→ Document text
--------------------------------------------------

Ryle claims that “[philosopher] is not a [philosopher]ist” must be true of any genuine philosopher. (The following quote is from Dilemmas, but he makes the point elsewhere too.)

“None the less, though philosophers are and ought to be highly critical persons, their wrangles are not the by-products of loyalty to a party or a school of thought. There do, of course, exist in our midst and inside our skins plenty of disciples, heresy-hunters and electioneers; only these are not philosophers but something else that goes by the same long-suffering name. Karl Marx was sapient enough to deny the impeachment that he was a Marxist. So too Plato was, in my view, a very unreliable Platonist. He was too much of a philosopher to think that anything that he had said was the last word. It was left to his disciples to identify his footmarks with his destination.”

Alex LeBrun
Alex LeBrun
4 months ago

I supposed I’m a little confused. I have never thought that calling, for example, some view Humean meant that Hume would endorse it. Instead, it is to say that it is inspired by some core parts of Hume’s view.

And certainly that is true of Humeanism in philosophy of science. Strawson is right that Hume’s position is and always was a skepticism of causation, not a metaphysical position to the effect that causation never occurs. But there is clearly a metaphysical position associated with Hume’s view, and it’s precisely the one called Humeanism.

I understand that part of Strawson’s point here is also a theme in the opening chapters of his recent book. Namely, that a major mistake that has been made in the past 300 years in philosophy is to all-too-frequently infer metaphysical positions from epistemological positions.* And so I guess the jump from Hume to Humean looms particularly large for him. But for those of us who are not as concerned about this pattern of inference, Humeanism seems very much like Hume.

--------------------------------------------------

→ Data
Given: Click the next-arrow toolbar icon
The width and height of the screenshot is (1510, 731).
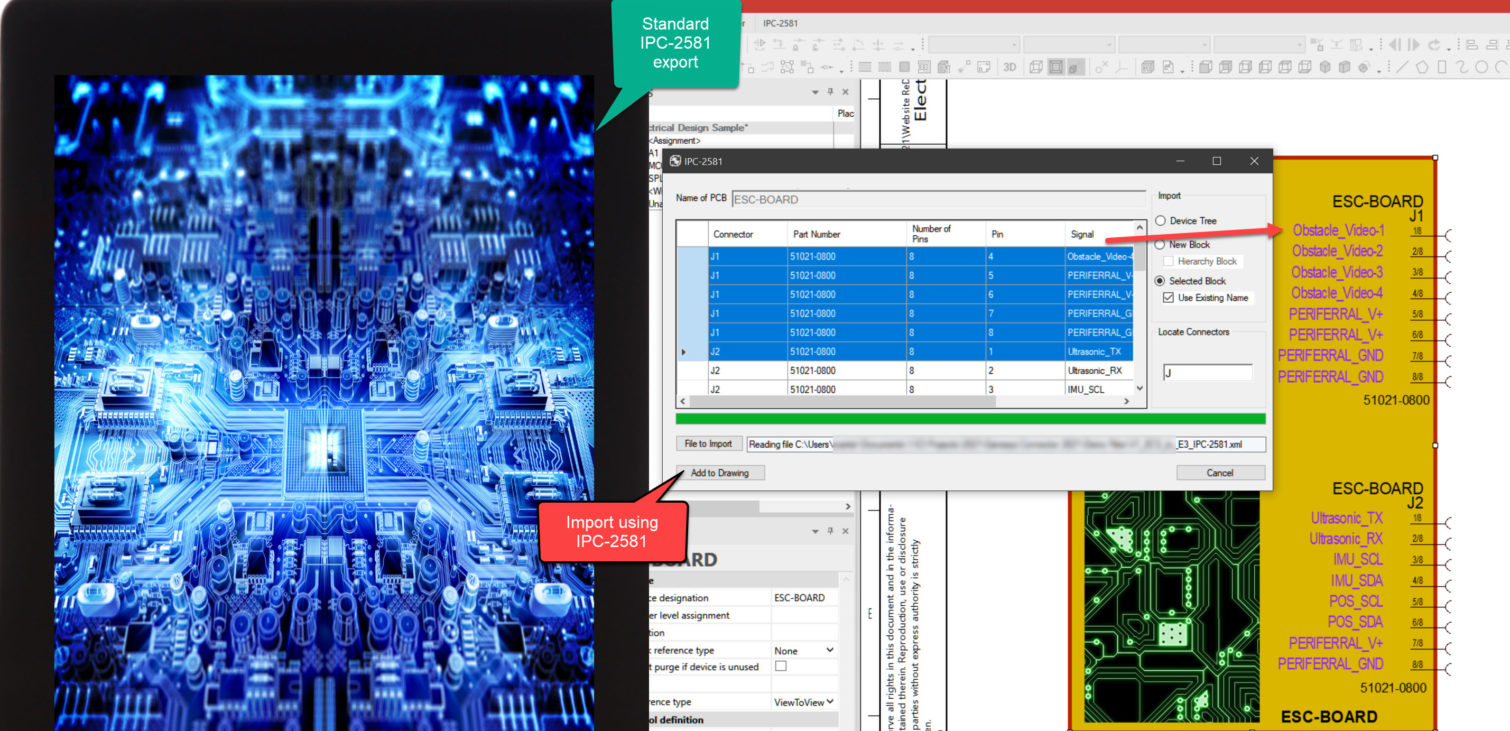Looking at the screenshot, I should (x=1414, y=45).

--------------------------------------------------

→ Set exercise A
In the text on Humeanism, who does Ryle say was sapient enough to deny being a Marxist?
→ Set exercise B
Could you rewrite the text on Humeanism starting at "I supposed I’m" and ending at "one called Humeanism.", swapping "metaphysical position" for "ontological thesis"?
The material comes from a separate source.

→ Written reply A
Karl Marx

→ Written reply B
I supposed I’m a little confused. I have never thought that calling, for example, some view Humean meant that Hume would endorse it. Instead, it is to say that it is inspired by some core parts of Hume’s view.

And certainly that is true of Humeanism in philosophy of science. Strawson is right that Hume’s position is and always was a skepticism of causation, not a ontological thesis to the effect that causation never occurs. But there is clearly a ontological thesis associated with Hume’s view, and it’s precisely the one called Humeanism.